Dalam pandangannya, bukan hanya undang-undang yang menguntungkan yang mendorong peluang ini tetapi juga aktivitas perdagangan bullish yang muncul dari zona waktu ini.
Di antara mereka yang mengincar ekspansi yang lebih luas di wilayah timur tahun ini adalah penerbit stablecoin Circle, yang baru-baru ini memperoleh lisensi untuk menawarkan layanan token pembayaran digital di Singapura, dan pengembang blockchain Avalanche Ava Labs, yang merekrut beberapa karyawan baru di Jepang dan Korea Selatan.
Namun, meskipun ada kemungkinan eksodus perusahaan berbasis blockchain dari AS, tidak semua orang yakin dengan prospek pindah toko. Pertukaran Crypto Coinbase, misalnya, tetap yakin bahwa pasar AS harus menjadi pusat fokusnya.
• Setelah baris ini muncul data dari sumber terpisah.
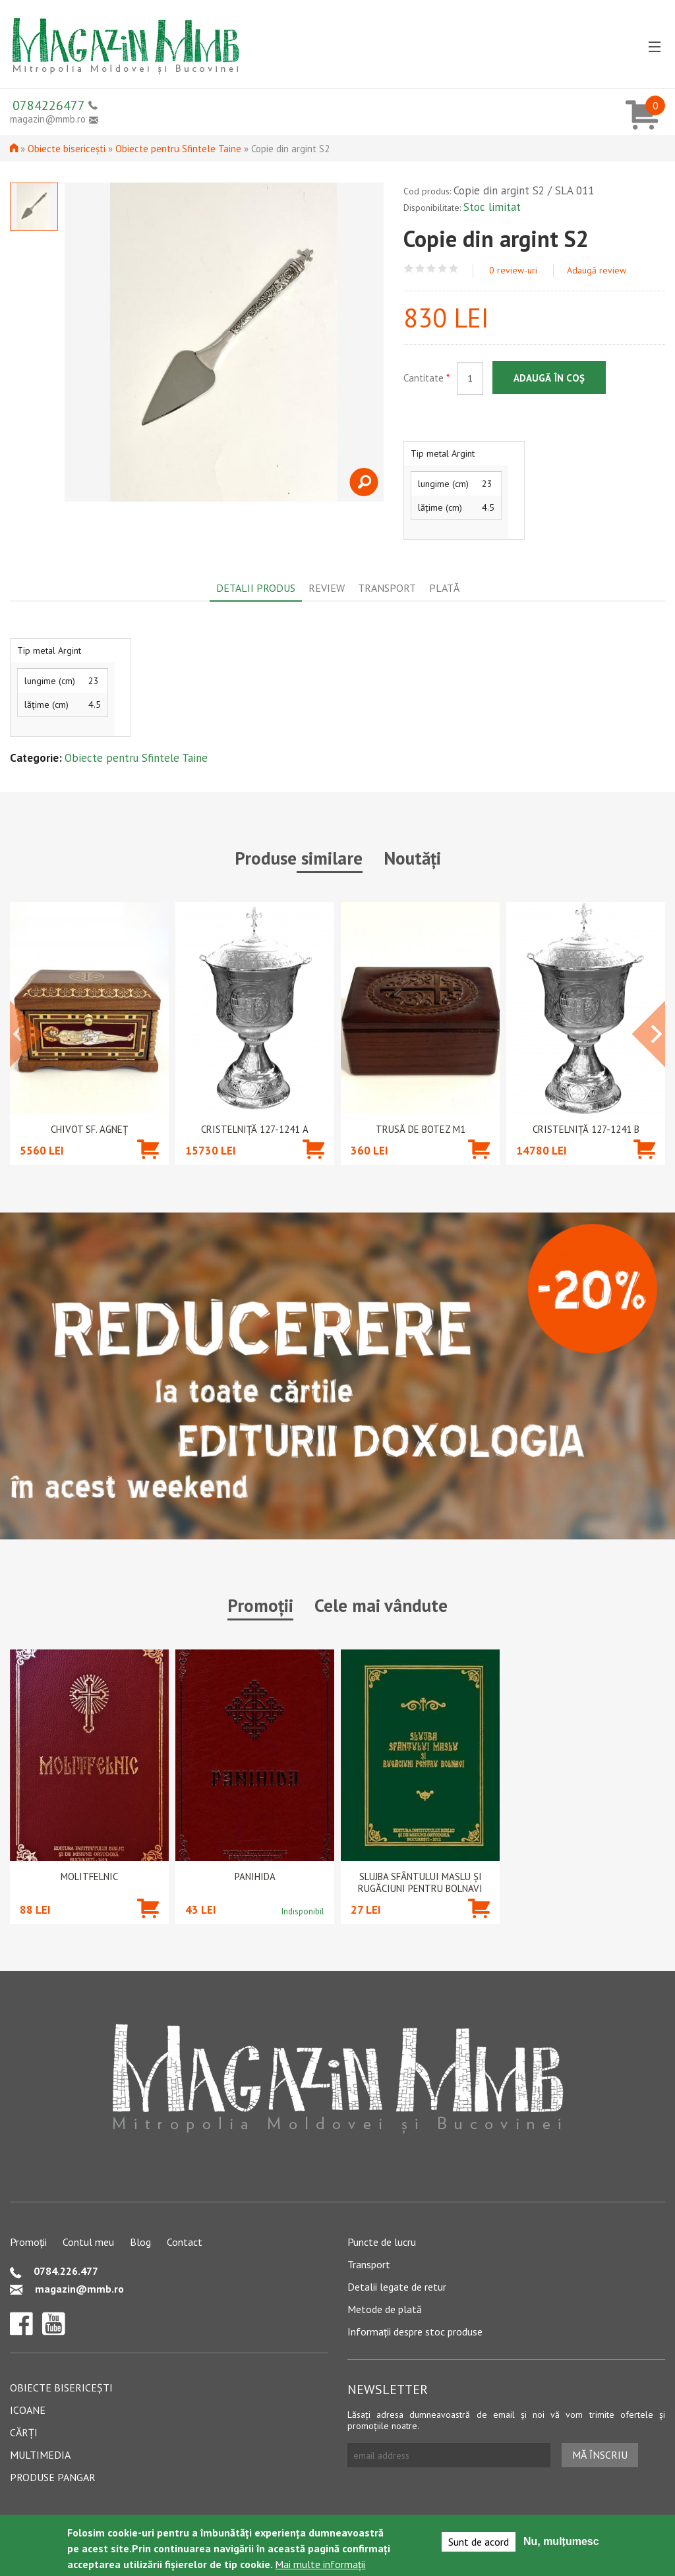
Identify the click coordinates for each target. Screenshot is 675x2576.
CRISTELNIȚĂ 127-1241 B (586, 1129)
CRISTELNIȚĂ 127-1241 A (254, 1129)
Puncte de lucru (381, 2241)
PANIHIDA (255, 1877)
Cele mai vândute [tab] (381, 1605)
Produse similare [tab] (299, 858)
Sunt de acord (478, 2541)
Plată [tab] (444, 587)
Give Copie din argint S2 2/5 (420, 268)
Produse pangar (53, 2477)
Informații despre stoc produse (415, 2331)
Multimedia (40, 2454)
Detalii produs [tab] (255, 587)
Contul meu (88, 2241)
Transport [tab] (387, 587)
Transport (368, 2264)
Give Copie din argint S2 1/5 (409, 268)
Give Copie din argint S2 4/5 (442, 268)
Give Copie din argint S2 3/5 (431, 268)
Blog (140, 2241)
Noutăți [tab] (412, 858)
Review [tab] (326, 587)
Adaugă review (596, 270)
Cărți (24, 2432)
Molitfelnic (89, 1877)
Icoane (27, 2410)
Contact (184, 2241)
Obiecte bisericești (66, 148)
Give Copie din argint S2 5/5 (453, 268)
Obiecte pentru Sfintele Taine (178, 148)
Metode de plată (384, 2309)
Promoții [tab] (260, 1605)
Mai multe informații (320, 2564)
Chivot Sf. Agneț (89, 1129)
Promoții (28, 2241)
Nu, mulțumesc (561, 2541)
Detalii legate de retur (396, 2286)
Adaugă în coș (549, 378)
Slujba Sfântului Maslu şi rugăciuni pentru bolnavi (420, 1883)
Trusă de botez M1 (420, 1129)
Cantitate (426, 378)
Dalam sebuah wawancara dengan Financial Times, CEO Coinbase Brian Armstrong mengatakan bahwa meninggalkan Amerika “bahkan tidak mungkin terjadi saat ini,” memperjelas bahwa peningkatan jumlah karyawan perusahaan di Asia adalah bagian dari rencananya untuk melakukan ekspansi internasional. daripada memindahkan basisnya sama sekali.
“Tidak ada rencana pemecahan kaca. Kami akan tinggal di Amerika,” katanya.